I was struck the other day by reports that President Obama last fall opposed the near unanimous recommendation of his advisors that the US arm Syrian rebels. (The USG has now decided, according to press reports, to provide some rebel groups with direct, non-lethal aid.) Although history may yet judge Obama’s reticence harshly, I couldn’t help but feel good that at least one senior US official–in this case the President–expressed concerns about the efficacy and unintended consequences of the traditional foreign policy “toolkit.” Certainly during my time in government and really just as a private citizen I’ve noticed that the actions of government don’t often seem to achieve their ends neatly, if at all.

As far as the world is concerned, we only have one “N”–there is only one earth and one history. We have no way of really judging the absolute efficacy of the grand schemes and decisions of government. We don’t really know how things would have turned out, for example, if we had never had the War in Vietnam. There is no John Madden-like sports simulation for foreign policy that would let us replay 100 times the US Government’s Asia policy in the 1950s and 1960s to determine statistically which gameplan would have fared better.

I think actually it may be in part due to this “unknowingness” that decisionmakers not just in government but in many industries stress the importance of making confident and fast decisions–why being a “J” on the Myers-Briggs is such a highly valued executive characteristic.
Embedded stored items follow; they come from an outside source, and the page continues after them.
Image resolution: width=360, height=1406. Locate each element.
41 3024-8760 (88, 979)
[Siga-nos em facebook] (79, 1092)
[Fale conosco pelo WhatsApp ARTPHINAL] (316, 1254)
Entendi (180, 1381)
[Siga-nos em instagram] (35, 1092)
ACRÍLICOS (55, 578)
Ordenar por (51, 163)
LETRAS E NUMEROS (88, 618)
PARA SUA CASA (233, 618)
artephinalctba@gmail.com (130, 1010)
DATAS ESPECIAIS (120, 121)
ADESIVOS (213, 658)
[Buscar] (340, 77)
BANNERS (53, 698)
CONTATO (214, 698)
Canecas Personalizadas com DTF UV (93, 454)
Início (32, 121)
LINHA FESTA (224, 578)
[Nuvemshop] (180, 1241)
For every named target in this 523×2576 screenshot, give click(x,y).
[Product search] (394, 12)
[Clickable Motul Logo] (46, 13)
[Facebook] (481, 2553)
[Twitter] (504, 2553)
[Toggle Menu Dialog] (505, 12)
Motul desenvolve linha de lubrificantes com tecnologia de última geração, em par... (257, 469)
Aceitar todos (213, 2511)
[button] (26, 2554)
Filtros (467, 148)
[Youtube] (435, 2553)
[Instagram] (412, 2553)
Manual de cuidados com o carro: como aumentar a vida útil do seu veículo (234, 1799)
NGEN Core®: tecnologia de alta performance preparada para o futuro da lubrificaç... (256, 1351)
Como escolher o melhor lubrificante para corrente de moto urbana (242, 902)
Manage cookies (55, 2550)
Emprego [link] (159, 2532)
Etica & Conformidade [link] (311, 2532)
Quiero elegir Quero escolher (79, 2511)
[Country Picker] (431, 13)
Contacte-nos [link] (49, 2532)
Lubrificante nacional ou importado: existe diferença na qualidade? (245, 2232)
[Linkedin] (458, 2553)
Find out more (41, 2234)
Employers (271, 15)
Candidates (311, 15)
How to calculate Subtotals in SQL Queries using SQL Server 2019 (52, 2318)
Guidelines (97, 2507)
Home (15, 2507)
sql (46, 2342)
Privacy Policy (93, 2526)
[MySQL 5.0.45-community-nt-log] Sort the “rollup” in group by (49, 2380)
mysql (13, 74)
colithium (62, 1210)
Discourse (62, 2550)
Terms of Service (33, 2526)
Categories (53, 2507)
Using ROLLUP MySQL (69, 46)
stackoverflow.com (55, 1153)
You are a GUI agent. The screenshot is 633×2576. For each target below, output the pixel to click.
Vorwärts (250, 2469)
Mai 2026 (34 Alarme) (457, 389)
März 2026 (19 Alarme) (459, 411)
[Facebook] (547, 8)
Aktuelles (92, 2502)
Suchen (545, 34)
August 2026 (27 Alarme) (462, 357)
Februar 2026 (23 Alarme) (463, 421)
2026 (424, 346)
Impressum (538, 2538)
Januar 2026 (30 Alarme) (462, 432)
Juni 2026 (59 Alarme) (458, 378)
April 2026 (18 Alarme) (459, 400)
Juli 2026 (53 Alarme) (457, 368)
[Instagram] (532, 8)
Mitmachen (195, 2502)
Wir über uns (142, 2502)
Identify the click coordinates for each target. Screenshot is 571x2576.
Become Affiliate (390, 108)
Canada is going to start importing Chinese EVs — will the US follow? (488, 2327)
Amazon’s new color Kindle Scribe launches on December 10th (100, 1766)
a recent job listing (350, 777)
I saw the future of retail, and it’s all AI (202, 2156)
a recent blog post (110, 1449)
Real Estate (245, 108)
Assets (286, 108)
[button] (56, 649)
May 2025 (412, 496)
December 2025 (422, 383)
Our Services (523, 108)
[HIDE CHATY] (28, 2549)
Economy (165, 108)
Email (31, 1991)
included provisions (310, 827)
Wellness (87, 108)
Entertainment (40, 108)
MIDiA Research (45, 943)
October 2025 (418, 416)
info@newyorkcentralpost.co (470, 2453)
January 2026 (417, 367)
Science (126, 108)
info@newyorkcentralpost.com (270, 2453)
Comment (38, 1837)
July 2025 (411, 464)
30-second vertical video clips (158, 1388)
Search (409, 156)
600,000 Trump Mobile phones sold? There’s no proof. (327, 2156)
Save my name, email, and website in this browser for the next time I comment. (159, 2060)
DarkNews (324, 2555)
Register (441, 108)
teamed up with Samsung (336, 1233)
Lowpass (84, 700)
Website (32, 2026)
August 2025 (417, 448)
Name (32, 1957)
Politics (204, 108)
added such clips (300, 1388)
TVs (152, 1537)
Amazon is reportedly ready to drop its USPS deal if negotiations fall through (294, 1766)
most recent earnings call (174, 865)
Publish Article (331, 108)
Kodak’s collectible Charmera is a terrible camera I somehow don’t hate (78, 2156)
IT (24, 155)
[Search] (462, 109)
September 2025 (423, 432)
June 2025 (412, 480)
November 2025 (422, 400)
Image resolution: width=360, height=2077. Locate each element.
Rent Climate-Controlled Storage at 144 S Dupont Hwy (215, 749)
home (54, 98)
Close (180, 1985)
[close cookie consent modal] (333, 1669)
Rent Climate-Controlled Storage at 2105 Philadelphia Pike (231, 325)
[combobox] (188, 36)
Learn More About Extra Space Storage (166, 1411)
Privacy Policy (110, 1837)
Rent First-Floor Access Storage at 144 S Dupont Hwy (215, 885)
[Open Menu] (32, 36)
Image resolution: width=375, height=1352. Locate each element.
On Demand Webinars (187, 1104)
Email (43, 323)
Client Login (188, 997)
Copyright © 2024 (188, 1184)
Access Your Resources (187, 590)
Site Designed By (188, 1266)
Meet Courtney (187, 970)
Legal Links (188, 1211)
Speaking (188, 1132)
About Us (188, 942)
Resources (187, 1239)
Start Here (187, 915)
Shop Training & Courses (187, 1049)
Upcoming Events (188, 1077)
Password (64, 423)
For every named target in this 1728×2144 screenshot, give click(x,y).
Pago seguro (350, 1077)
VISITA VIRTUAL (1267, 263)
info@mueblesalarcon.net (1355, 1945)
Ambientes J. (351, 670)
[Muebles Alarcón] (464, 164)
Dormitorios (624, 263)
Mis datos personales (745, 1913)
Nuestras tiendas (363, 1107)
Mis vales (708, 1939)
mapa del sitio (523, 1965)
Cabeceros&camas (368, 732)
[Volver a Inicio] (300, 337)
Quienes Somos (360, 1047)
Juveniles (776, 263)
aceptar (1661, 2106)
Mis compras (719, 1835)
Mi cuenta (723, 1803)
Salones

The individuals who want to think through the decision a little bit longer–let’s call them the Let’s-think-about-it Firsters–are almost always argued down.

No doubt this chart –inspired by the Cynefin framework–is a bit unfair to strong decision-makers, but it nevertheless captures how I, a charter member of the Let’s-think-about-it Firsters, see the dynamic.Decisionmaking spectrum

As I hope the chart makes clear, even the Let’s-think-about-it Firsters miscalculate the reality algorithm.

At some point, months, perhaps years later, the decisionmakers begin to experience the miscalculation of their earlier solutions.  (I use the verb “experience” here purposefully. It’s hard to change a decision you’re invested in until you FEEL the mistake you’ve made.) The levers they pulled didn’t deliver the causal punch they expected and–usually worse–produced different consequences that appear to be just making things worse. That’s when the decisionmaking dynamic begins to look like this.Newdecisionmaking

It’s at this point that a different, more nuanced, and more flexible set of decisions becomes possible. The bold decisionmakers and Let’s-think-about-it Firsters are closer in their appreciation of the dynamic they are trying to “solve.” (Even at this point, only the most bold would dare suggest that no solution might be immediately forthcoming.)

As is usually the case, I don’t have a “solution” for this predicament. There probably isn’t one. Perhaps the best approach is for everyone to be a bit more humble about their recommended courses of action. And always be ready to revisit decisions you made, even if you were positive they were the right thing to do.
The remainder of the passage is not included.